Column Data type Description
instance_id INTEGER Instance ID
instance_name STRING Name of instance
instance_zone STRING Zone ID of instance
instance_project_id STRING Project ID of instance
tenancy STRING S if running on sole-tenant node, F otherwise
node_type STRING Sole-tenant node type
node_project_id STRING Project ID of the node; this value might differ from instance_project_id in case of shared sole-tenant nodes
server_id STRING Unique ID of physical server
operating_system_family STRING WIN, LINUX, or null if unrecognized
license STRING License string used by image
license_type STRING BYOL, SPLA, or null if unrecognized
machine_type STRING Machine type of instance
memory_mb INTEGER Amount of RAM (in MB) allocated to instance
vcpu_count INTEGER Number of vCPUs allocated to instance
vcpu_min_allocated INTEGER Minimum number of vCPUs allocated to instance; this value might differ from vcpu_count when you're overcommitting CPUs on sole-tenant VMs
maintenance_policy STRING Maintenance policy for instance
start_date TIMESTAMP Beginning of placement
end_date TIMESTAMP End of placement

You can use the placement view when customizing existing charts or adding your own charts to the dashboard.

Upgrade the License Tracker tool

This section describes how you can upgrade an existing deployment of the License Tracker tool to use a newer version of the application, or to use a different configuration.

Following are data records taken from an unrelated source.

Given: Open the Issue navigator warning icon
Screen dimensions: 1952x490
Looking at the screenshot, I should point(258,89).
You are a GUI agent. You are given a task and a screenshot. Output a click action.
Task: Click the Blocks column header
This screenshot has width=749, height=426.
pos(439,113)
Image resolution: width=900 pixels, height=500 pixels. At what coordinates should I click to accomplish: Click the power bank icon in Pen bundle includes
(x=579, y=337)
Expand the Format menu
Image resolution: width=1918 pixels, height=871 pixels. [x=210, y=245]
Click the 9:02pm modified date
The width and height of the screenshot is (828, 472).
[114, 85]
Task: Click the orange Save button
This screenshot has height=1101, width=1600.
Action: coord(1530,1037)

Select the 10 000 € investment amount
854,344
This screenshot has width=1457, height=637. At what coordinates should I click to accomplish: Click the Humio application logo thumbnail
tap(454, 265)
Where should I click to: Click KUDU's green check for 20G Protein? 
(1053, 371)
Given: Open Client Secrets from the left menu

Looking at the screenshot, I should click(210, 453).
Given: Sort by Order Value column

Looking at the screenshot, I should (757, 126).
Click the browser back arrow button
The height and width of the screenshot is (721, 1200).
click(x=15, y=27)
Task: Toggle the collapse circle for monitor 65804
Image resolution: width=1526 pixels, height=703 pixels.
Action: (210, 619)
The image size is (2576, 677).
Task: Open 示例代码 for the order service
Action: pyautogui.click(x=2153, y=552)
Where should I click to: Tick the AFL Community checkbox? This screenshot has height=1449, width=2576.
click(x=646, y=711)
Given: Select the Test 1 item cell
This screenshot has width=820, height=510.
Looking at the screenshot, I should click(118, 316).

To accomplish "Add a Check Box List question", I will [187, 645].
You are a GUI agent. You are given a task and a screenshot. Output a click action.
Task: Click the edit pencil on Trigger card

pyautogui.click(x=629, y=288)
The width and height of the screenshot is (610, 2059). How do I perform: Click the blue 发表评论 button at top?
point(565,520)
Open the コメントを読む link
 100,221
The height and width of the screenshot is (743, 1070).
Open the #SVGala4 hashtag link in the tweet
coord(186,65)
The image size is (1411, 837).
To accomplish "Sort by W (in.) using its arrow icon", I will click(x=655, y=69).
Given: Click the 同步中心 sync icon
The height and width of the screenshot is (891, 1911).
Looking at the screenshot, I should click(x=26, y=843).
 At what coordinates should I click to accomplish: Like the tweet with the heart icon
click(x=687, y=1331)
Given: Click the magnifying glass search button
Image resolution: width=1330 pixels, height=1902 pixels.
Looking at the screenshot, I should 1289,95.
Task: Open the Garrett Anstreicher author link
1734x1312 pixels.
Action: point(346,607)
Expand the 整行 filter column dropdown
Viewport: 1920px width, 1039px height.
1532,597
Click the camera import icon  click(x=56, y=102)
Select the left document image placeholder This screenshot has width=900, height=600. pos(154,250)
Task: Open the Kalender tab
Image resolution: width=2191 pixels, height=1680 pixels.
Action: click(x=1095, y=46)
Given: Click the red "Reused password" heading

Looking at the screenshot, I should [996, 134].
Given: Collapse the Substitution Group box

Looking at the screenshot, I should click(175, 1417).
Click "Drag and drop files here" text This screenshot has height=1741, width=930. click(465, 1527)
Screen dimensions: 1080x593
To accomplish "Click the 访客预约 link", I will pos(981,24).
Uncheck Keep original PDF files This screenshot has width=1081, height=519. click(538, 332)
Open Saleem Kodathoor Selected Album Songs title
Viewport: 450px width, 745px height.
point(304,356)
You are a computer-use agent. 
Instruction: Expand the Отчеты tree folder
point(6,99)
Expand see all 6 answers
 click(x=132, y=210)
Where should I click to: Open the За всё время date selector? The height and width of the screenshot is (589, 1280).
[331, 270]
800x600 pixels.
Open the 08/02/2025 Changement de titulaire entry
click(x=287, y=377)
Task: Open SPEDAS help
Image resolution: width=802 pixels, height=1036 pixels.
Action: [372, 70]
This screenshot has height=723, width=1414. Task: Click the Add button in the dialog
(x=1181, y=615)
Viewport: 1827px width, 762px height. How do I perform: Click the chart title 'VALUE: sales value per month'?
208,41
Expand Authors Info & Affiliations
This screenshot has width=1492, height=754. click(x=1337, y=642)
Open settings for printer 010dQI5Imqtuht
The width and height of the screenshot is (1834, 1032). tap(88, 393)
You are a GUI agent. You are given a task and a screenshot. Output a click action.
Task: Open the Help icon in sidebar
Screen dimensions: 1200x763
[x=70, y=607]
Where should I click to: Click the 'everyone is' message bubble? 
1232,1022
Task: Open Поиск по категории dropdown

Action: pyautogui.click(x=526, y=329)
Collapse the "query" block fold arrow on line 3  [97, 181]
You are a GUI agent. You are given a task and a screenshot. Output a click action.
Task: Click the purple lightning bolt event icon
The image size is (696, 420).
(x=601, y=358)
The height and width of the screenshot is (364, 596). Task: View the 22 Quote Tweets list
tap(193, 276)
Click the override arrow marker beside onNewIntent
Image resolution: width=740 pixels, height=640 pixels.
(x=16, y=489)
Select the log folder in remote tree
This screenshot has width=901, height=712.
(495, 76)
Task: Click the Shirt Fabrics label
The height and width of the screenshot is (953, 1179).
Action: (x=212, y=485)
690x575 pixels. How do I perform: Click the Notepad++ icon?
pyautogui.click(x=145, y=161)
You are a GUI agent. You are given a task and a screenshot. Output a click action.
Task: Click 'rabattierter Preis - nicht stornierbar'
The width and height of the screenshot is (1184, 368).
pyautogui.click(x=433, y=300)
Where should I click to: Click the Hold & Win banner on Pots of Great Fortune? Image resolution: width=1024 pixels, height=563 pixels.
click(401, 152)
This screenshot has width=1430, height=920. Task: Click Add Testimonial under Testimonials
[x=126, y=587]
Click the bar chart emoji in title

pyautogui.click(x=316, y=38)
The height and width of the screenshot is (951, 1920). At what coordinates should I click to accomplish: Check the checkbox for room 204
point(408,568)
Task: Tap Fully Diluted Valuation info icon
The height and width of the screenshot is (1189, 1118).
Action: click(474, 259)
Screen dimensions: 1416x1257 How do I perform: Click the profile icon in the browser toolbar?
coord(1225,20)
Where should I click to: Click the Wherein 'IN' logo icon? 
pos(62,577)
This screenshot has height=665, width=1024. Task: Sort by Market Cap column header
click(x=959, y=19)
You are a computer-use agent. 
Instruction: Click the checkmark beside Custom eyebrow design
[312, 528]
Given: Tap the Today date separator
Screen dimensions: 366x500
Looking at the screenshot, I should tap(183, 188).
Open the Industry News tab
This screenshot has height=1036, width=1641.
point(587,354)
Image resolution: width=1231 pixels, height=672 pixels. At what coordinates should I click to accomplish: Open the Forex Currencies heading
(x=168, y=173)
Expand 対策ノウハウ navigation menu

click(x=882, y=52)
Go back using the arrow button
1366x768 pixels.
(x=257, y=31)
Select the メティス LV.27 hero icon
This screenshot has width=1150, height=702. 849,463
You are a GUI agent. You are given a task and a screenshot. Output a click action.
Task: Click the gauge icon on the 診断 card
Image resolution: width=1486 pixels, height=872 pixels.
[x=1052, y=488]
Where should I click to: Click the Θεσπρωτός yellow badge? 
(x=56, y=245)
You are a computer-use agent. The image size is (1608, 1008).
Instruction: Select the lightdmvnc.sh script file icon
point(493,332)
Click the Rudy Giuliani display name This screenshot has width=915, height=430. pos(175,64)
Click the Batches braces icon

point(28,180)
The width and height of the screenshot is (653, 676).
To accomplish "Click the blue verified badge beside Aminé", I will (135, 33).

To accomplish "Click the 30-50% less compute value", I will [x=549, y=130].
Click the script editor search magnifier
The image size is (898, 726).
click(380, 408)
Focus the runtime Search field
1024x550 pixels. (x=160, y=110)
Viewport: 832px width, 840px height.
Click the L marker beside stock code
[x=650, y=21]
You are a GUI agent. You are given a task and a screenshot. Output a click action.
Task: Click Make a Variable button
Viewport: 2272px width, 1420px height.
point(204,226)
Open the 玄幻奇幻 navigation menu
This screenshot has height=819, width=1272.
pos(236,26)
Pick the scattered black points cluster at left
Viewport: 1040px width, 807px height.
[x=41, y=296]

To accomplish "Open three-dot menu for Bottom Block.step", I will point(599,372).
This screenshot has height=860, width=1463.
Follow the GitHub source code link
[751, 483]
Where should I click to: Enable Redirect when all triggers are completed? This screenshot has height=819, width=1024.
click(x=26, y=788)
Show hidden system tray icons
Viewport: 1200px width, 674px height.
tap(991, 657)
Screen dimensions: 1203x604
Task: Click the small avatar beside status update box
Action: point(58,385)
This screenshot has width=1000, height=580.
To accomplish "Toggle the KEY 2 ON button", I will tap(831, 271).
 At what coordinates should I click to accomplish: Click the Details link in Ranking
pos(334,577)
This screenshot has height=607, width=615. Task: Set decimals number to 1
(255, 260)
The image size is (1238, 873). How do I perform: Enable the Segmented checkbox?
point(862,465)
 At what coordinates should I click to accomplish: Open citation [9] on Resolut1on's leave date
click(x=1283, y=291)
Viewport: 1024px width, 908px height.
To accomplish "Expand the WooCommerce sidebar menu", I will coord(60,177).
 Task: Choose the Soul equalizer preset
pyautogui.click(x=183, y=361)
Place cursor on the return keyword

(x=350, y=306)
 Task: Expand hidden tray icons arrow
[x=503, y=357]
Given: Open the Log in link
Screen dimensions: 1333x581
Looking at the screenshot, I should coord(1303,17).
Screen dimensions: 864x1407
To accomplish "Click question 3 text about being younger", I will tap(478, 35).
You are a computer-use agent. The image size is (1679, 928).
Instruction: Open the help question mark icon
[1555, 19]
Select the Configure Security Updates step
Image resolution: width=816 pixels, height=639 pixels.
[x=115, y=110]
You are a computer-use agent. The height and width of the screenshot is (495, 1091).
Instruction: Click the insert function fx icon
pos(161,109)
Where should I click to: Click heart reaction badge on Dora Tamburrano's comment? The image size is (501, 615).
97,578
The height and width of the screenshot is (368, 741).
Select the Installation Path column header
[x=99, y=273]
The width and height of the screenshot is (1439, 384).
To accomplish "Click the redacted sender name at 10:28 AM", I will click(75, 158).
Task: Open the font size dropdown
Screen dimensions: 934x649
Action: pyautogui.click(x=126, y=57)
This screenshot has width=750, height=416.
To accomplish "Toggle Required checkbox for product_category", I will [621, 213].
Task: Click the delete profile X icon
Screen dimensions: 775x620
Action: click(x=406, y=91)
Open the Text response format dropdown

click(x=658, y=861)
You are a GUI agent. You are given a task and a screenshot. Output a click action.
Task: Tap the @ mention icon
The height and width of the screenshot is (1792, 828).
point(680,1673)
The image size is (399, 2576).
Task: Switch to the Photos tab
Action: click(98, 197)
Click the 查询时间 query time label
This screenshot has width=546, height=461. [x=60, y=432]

  1. In the Google Cloud console, open Cloud Shell by clicking the Activate Cloud Shell Activate Cloud Shell. button.

    Go to the Google Cloud console

  2. Set an environment variable to contain your project ID:

    gcloud config set project PROJECT_ID
    

    Replace PROJECT_ID with the ID of the project that contains your existing deployment.

  3. Select the Cloud Run region of your existing deployment:

    gcloud config set run/region REGION
    
  4. Clone the GitHub repository and switch to the latest branch:

    git clone https://github.com/GoogleCloudPlatform/gce-license-tracker.git
    cd gce-license-tracker
    git checkout latest
    
  5. Submit a build to Cloud Build:

    gcloud builds submit . --substitutions=_REGION=$(gcloud config get-value run/region)
    

    The build updates your existing deployment and takes about 3 minutes to complete.